Czego należy oczekiwać od reszty sezonu? Drugie miejsce jest chyba nie do utrzymania, ale też mimo wszystko trudno wyobrazić sobie, żeby Widzew spadł poniżej baraży. Wszystko cały czas zależy od trenera i piłkarzy. Tak długo jak zdają sobie sprawę z tego, że jest kłopot i próbują coś zmienić jest nadzieja. Martwią więc takie wypowiedzi pomeczowe jak ta naszego kapitana Patryka Stępińskiego: „byliśmy zdecydowanie lepszym zespołem”, „powodem ich straty [punktów] była przypadkowa sytuacja z 96 minuty”. Trzeba to powiedzieć wyraźnie: Widzew nie był ani zdecydowanie lepszy, ani nawet trochę lepszy. Skra jak wielu innych naszych przeciwników była słaba a Widzew zwyczajnie bezradny. Mimo straty gola w ostatnich sekundach meczu, ten remis był absolutnie sprawiedliwy a zwycięstwo byłoby na wyrost. W golu nie było też nic przypadkowego. Przy rzucie rożnym cała jedenastka Widzewa, bez wyjątku ustawiła się we własnym polu karnym, stąd po początkowym wybiciu piłki nie miał jej kto przejąć i piłka natychmiast wróciła pod naszą bramkę. Mimo, że na polu karnym było nas 11 pozwoliliśmy oddać Skrze trzy (3!) bardzo groźne strzały w przeciągu kilku sekund. Ostatni znalazł drogę do bramki.
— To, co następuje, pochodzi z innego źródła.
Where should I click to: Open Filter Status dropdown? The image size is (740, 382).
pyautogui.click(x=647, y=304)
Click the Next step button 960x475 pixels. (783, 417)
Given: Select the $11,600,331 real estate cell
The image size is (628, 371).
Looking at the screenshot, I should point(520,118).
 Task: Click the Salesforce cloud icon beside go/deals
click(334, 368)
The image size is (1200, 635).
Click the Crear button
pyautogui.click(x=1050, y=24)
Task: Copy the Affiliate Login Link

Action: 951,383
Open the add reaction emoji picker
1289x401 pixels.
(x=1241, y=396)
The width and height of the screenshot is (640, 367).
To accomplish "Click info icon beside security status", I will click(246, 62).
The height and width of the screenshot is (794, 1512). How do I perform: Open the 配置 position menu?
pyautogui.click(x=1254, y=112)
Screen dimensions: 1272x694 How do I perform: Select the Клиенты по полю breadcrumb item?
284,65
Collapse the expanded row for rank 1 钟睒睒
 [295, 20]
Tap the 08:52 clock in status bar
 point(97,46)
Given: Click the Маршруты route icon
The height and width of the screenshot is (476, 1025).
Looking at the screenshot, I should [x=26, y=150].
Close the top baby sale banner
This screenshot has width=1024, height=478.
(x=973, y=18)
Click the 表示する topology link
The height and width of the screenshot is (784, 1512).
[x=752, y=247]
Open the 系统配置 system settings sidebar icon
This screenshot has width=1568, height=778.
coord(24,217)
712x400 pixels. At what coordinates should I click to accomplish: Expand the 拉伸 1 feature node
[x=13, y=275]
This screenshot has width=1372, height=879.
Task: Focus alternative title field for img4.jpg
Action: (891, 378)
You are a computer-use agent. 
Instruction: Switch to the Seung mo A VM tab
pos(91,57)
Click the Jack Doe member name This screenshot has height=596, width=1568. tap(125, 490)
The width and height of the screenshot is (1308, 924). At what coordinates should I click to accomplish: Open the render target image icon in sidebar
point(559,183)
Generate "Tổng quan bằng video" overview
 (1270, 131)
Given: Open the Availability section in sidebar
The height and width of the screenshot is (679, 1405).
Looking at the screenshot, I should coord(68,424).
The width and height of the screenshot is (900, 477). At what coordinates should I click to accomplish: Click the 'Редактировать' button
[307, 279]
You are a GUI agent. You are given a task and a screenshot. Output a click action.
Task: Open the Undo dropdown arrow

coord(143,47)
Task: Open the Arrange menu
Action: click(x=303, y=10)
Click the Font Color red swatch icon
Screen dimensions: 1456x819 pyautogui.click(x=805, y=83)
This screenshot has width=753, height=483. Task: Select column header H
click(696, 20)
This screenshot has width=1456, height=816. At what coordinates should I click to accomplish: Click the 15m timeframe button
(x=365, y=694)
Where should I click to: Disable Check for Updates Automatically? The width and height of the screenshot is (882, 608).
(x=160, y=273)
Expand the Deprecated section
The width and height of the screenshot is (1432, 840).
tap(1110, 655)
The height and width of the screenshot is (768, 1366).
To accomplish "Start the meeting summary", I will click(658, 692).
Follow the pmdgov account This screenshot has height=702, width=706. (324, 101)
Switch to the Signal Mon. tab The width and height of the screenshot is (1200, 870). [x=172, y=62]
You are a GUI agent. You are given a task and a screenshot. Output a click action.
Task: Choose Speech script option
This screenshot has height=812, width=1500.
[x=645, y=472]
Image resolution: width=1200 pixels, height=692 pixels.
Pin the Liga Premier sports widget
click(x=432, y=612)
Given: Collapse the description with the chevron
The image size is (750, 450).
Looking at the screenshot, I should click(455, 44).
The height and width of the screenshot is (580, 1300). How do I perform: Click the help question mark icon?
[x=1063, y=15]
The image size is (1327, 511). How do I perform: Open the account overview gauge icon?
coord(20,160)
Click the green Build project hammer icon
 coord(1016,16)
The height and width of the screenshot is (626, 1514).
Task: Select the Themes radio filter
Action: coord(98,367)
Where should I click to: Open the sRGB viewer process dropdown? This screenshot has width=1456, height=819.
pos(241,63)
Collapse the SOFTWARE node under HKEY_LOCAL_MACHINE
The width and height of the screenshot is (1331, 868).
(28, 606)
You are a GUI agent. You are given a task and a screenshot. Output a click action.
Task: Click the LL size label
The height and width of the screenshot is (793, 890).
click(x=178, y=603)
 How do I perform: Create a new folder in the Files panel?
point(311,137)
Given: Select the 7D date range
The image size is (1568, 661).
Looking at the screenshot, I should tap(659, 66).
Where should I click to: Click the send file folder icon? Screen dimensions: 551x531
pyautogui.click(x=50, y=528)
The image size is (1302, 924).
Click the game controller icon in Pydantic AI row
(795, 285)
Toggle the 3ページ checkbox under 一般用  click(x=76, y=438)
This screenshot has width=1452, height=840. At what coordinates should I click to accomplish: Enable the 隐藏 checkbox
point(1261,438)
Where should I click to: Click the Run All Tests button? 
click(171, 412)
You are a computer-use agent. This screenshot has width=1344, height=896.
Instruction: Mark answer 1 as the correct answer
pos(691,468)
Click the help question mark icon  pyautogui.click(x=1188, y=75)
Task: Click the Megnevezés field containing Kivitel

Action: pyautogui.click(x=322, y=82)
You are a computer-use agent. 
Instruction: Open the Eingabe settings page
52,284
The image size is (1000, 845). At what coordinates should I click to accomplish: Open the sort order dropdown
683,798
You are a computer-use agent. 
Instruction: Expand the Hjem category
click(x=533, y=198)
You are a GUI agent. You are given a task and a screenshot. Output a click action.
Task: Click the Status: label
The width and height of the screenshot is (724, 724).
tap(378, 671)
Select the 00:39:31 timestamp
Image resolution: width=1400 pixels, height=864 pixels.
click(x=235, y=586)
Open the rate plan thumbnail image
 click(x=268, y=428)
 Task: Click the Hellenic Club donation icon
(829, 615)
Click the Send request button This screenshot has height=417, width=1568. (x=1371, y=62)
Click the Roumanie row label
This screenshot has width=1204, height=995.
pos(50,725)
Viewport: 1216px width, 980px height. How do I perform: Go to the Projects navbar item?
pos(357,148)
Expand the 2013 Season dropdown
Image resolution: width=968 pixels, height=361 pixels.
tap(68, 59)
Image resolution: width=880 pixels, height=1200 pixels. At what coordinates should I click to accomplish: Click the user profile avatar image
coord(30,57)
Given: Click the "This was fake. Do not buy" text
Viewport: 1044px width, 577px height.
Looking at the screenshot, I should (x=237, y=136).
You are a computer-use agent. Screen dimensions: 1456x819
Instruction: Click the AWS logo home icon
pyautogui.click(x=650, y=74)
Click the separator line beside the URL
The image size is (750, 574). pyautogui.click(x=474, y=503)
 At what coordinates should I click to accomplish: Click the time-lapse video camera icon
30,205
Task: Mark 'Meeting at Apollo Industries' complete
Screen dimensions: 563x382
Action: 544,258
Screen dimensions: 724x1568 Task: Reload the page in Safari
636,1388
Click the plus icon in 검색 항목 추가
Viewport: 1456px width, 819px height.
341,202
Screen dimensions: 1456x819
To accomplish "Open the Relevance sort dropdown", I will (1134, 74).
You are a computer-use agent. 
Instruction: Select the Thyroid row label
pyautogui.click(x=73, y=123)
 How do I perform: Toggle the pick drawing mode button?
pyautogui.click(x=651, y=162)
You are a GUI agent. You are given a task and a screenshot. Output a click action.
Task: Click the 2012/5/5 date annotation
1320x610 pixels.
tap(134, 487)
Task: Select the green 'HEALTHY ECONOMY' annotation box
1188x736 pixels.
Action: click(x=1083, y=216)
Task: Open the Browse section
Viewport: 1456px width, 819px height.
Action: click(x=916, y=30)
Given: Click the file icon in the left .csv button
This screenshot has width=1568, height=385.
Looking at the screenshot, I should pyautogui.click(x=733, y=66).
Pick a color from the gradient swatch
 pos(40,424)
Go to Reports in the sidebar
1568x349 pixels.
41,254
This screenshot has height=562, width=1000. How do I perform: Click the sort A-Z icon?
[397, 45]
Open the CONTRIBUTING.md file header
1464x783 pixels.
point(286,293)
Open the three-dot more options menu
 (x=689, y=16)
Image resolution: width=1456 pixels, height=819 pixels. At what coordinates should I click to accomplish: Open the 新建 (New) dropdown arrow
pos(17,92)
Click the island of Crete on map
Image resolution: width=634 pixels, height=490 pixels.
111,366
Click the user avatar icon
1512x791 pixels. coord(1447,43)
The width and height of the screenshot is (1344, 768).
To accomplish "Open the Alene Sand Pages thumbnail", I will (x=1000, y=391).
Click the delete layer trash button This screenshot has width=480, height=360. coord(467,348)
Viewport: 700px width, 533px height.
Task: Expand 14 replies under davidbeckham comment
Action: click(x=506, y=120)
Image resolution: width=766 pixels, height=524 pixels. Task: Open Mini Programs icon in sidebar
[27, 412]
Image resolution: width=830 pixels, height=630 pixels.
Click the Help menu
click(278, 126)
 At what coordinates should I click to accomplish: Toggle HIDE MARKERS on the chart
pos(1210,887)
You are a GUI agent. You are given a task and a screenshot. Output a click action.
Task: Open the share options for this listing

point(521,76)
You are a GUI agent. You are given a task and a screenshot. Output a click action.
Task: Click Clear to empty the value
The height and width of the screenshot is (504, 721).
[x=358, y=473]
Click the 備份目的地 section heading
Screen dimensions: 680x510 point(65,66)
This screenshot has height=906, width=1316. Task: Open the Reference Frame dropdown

Wypowiedzi trenera i piłkarzy są ważne, ale nabierają jeszcze większego znaczenia jak drużynie nie idzie. W klubie ktoś powinien pilnować tego, żeby kapitan nie opowiadał takich rzeczy po meczu, gdzie Widzew stracił punkty na własne życzenie a przez większość spotkania kibice musieli zgrzytać zębami. 

Na końcu ogromy pozytyw. Atmosfera na stadionie. Na mecz zawitało kilka tysięcy dzieci z fanklubów z całej Polski a „zegar” nie przestawał nadawać, aż do samego nieszczęśliwego zakończenia tego spotkania. Mecz może wyglądać, jak święto wystarczy tylko na trybuny wpuścić ludzi, którzy interesują się piłką i zależy im na klubie. Wystarczy, jak są spełnione te dwa warunki. Piłka jest dla kibiców itp., tym bardziej nie wiadomo o co chodzi z regularnym zapełnianiem sektora gości jakimiś przypadkowymi matołami, którzy bluzgają na Widzew i nie tylko, a których piłka nudzi aż tak, że na meczach muszą odpalać jakieś fajerwerki a jak trzeba to i znajdzie się czym obrzucać pobliski sektor rodzinny.